Listed entries:
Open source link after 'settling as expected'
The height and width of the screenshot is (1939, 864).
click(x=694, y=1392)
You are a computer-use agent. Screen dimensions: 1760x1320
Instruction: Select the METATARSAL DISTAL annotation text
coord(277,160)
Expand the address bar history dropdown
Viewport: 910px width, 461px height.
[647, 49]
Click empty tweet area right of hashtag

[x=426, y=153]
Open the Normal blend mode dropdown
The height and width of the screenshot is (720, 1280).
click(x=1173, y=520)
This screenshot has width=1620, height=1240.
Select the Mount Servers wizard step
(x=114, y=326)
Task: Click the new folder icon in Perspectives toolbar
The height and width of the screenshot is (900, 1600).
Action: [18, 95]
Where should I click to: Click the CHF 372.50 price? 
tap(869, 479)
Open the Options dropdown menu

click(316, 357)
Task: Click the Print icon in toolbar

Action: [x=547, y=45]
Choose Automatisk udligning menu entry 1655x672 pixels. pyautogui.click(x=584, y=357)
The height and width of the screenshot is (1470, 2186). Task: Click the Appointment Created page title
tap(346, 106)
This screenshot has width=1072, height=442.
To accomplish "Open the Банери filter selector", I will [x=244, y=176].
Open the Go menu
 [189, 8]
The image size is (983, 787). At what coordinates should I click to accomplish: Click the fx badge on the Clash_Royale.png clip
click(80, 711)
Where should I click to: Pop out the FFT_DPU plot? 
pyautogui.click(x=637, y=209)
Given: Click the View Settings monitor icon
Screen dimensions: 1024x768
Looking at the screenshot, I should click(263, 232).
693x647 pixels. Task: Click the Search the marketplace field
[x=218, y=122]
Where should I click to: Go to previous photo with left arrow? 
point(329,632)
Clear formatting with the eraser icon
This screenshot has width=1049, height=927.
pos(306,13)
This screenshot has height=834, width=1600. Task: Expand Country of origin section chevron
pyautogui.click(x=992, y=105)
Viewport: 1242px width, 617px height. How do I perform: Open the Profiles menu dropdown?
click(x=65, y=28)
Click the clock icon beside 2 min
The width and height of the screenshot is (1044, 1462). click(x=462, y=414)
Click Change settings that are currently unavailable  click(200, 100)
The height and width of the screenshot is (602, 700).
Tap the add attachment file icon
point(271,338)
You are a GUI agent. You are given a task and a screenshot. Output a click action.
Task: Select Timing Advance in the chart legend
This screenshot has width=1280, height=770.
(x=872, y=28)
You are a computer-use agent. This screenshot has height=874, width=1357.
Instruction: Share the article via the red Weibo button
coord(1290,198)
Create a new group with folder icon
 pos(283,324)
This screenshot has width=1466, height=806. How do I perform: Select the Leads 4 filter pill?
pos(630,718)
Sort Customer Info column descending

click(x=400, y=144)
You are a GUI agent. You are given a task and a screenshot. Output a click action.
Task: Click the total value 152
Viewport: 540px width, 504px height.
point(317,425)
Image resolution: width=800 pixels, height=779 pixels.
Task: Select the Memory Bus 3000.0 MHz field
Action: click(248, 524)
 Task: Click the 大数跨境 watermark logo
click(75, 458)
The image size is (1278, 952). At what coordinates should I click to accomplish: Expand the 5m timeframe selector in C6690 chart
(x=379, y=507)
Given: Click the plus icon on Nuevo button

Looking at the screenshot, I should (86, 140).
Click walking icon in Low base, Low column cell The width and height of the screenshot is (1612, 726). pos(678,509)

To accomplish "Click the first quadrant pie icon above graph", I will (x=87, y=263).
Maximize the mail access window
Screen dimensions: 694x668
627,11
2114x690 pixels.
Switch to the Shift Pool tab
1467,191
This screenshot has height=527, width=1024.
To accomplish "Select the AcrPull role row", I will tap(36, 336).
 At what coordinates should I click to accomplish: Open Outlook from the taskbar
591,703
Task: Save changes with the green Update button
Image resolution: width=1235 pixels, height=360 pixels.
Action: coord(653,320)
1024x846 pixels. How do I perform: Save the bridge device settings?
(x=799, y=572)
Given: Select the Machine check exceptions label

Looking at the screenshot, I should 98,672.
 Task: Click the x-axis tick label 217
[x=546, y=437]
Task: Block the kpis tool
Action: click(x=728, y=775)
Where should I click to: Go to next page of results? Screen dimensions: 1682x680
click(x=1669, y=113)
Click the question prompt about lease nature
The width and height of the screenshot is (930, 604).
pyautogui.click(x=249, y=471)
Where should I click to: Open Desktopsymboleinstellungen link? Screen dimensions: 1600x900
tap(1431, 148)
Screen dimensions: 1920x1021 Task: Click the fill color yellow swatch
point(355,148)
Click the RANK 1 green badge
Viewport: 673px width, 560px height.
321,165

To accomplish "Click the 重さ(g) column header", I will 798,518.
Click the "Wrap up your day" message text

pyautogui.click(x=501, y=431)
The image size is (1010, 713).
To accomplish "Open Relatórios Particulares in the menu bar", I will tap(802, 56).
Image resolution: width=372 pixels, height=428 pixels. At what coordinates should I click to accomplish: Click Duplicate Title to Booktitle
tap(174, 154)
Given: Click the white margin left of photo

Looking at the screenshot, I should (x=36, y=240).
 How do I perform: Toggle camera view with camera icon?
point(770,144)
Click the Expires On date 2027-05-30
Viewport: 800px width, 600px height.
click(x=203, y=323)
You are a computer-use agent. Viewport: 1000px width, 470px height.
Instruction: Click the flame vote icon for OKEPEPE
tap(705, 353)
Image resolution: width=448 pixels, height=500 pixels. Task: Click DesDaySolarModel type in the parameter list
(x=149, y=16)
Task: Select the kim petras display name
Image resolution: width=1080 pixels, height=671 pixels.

Task instructions:
Copy back the listing above exactly, but only from the line with "Tap the add attachment file icon" through the line with "Click the question prompt about lease nature", both ends included.

Written answer:
Tap the add attachment file icon
point(271,338)
You are a GUI agent. You are given a task and a screenshot. Output a click action.
Task: Select Timing Advance in the chart legend
This screenshot has width=1280, height=770.
(x=872, y=28)
You are a computer-use agent. This screenshot has height=874, width=1357.
Instruction: Share the article via the red Weibo button
coord(1290,198)
Create a new group with folder icon
 pos(283,324)
This screenshot has width=1466, height=806. How do I perform: Select the Leads 4 filter pill?
pos(630,718)
Sort Customer Info column descending

click(x=400, y=144)
You are a GUI agent. You are given a task and a screenshot. Output a click action.
Task: Click the total value 152
Viewport: 540px width, 504px height.
point(317,425)
Image resolution: width=800 pixels, height=779 pixels.
Task: Select the Memory Bus 3000.0 MHz field
Action: click(248, 524)
 Task: Click the 大数跨境 watermark logo
click(75, 458)
The image size is (1278, 952). At what coordinates should I click to accomplish: Expand the 5m timeframe selector in C6690 chart
(x=379, y=507)
Given: Click the plus icon on Nuevo button

Looking at the screenshot, I should (86, 140).
Click walking icon in Low base, Low column cell The width and height of the screenshot is (1612, 726). pos(678,509)

To accomplish "Click the first quadrant pie icon above graph", I will (x=87, y=263).
Maximize the mail access window
Screen dimensions: 694x668
627,11
2114x690 pixels.
Switch to the Shift Pool tab
1467,191
This screenshot has height=527, width=1024.
To accomplish "Select the AcrPull role row", I will tap(36, 336).
 At what coordinates should I click to accomplish: Open Outlook from the taskbar
591,703
Task: Save changes with the green Update button
Image resolution: width=1235 pixels, height=360 pixels.
Action: coord(653,320)
1024x846 pixels. How do I perform: Save the bridge device settings?
(x=799, y=572)
Given: Select the Machine check exceptions label

Looking at the screenshot, I should 98,672.
 Task: Click the x-axis tick label 217
[x=546, y=437]
Task: Block the kpis tool
Action: click(x=728, y=775)
Where should I click to: Go to next page of results? Screen dimensions: 1682x680
click(x=1669, y=113)
Click the question prompt about lease nature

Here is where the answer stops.